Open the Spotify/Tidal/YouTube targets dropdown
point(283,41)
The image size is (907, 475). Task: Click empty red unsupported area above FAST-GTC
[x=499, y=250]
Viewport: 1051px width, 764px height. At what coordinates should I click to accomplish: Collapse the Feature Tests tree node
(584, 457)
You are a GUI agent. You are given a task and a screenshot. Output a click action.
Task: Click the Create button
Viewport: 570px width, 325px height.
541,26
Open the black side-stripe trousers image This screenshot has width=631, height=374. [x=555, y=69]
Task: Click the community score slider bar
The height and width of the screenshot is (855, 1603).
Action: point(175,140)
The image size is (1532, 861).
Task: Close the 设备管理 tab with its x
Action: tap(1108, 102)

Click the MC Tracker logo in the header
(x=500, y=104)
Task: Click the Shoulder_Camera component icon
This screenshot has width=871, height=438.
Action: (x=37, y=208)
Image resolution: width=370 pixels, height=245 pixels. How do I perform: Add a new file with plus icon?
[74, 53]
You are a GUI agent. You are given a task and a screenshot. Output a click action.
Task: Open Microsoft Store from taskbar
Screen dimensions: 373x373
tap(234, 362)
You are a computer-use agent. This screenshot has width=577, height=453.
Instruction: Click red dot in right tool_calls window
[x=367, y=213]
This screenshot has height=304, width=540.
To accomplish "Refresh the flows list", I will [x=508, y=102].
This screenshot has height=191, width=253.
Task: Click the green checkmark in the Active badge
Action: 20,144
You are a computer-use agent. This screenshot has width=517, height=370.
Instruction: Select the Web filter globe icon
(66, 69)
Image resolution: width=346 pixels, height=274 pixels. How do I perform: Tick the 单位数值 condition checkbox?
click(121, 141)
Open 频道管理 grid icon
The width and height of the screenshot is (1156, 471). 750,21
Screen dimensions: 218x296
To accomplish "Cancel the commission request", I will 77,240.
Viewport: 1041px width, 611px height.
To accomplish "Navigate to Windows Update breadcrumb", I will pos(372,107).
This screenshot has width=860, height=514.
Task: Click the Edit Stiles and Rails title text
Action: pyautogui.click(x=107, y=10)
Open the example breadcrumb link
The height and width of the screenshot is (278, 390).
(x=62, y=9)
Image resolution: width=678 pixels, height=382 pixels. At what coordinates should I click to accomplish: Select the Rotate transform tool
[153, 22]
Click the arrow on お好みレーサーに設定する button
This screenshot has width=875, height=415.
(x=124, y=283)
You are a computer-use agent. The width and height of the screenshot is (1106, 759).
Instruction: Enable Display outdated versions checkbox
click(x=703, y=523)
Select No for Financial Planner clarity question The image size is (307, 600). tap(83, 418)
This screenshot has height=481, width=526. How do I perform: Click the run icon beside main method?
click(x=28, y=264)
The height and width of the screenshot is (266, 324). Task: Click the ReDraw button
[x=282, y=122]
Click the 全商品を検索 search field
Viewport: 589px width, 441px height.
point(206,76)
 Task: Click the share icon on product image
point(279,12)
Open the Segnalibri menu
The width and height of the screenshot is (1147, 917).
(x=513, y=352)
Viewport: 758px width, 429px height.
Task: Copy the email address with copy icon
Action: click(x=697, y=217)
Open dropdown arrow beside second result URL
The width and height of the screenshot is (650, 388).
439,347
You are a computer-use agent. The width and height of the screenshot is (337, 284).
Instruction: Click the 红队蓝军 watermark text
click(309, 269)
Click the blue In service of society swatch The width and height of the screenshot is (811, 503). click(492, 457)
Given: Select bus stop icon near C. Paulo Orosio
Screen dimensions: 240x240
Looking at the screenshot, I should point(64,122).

Exercise details: All the lines above should appear again in the answer, exactly as written.

Written solution:
Open the Spotify/Tidal/YouTube targets dropdown
point(283,41)
The image size is (907, 475). Task: Click empty red unsupported area above FAST-GTC
[x=499, y=250]
Viewport: 1051px width, 764px height. At what coordinates should I click to accomplish: Collapse the Feature Tests tree node
(584, 457)
You are a GUI agent. You are given a task and a screenshot. Output a click action.
Task: Click the Create button
Viewport: 570px width, 325px height.
541,26
Open the black side-stripe trousers image This screenshot has width=631, height=374. [x=555, y=69]
Task: Click the community score slider bar
The height and width of the screenshot is (855, 1603).
Action: point(175,140)
The image size is (1532, 861).
Task: Close the 设备管理 tab with its x
Action: tap(1108, 102)

Click the MC Tracker logo in the header
(x=500, y=104)
Task: Click the Shoulder_Camera component icon
This screenshot has width=871, height=438.
Action: (x=37, y=208)
Image resolution: width=370 pixels, height=245 pixels. How do I perform: Add a new file with plus icon?
[74, 53]
You are a GUI agent. You are given a task and a screenshot. Output a click action.
Task: Open Microsoft Store from taskbar
Screen dimensions: 373x373
tap(234, 362)
You are a computer-use agent. This screenshot has width=577, height=453.
Instruction: Click red dot in right tool_calls window
[x=367, y=213]
This screenshot has height=304, width=540.
To accomplish "Refresh the flows list", I will [x=508, y=102].
This screenshot has height=191, width=253.
Task: Click the green checkmark in the Active badge
Action: 20,144
You are a computer-use agent. This screenshot has width=517, height=370.
Instruction: Select the Web filter globe icon
(66, 69)
Image resolution: width=346 pixels, height=274 pixels. How do I perform: Tick the 单位数值 condition checkbox?
click(121, 141)
Open 频道管理 grid icon
The width and height of the screenshot is (1156, 471). 750,21
Screen dimensions: 218x296
To accomplish "Cancel the commission request", I will 77,240.
Viewport: 1041px width, 611px height.
To accomplish "Navigate to Windows Update breadcrumb", I will pos(372,107).
This screenshot has width=860, height=514.
Task: Click the Edit Stiles and Rails title text
Action: pyautogui.click(x=107, y=10)
Open the example breadcrumb link
The height and width of the screenshot is (278, 390).
(x=62, y=9)
Image resolution: width=678 pixels, height=382 pixels. At what coordinates should I click to accomplish: Select the Rotate transform tool
[153, 22]
Click the arrow on お好みレーサーに設定する button
This screenshot has width=875, height=415.
(x=124, y=283)
You are a computer-use agent. The width and height of the screenshot is (1106, 759).
Instruction: Enable Display outdated versions checkbox
click(x=703, y=523)
Select No for Financial Planner clarity question The image size is (307, 600). tap(83, 418)
This screenshot has height=481, width=526. How do I perform: Click the run icon beside main method?
click(x=28, y=264)
The height and width of the screenshot is (266, 324). Task: Click the ReDraw button
[x=282, y=122]
Click the 全商品を検索 search field
Viewport: 589px width, 441px height.
point(206,76)
 Task: Click the share icon on product image
point(279,12)
Open the Segnalibri menu
The width and height of the screenshot is (1147, 917).
(x=513, y=352)
Viewport: 758px width, 429px height.
Task: Copy the email address with copy icon
Action: click(x=697, y=217)
Open dropdown arrow beside second result URL
The width and height of the screenshot is (650, 388).
439,347
You are a computer-use agent. The width and height of the screenshot is (337, 284).
Instruction: Click the 红队蓝军 watermark text
click(309, 269)
Click the blue In service of society swatch The width and height of the screenshot is (811, 503). click(492, 457)
Given: Select bus stop icon near C. Paulo Orosio
Screen dimensions: 240x240
Looking at the screenshot, I should point(64,122).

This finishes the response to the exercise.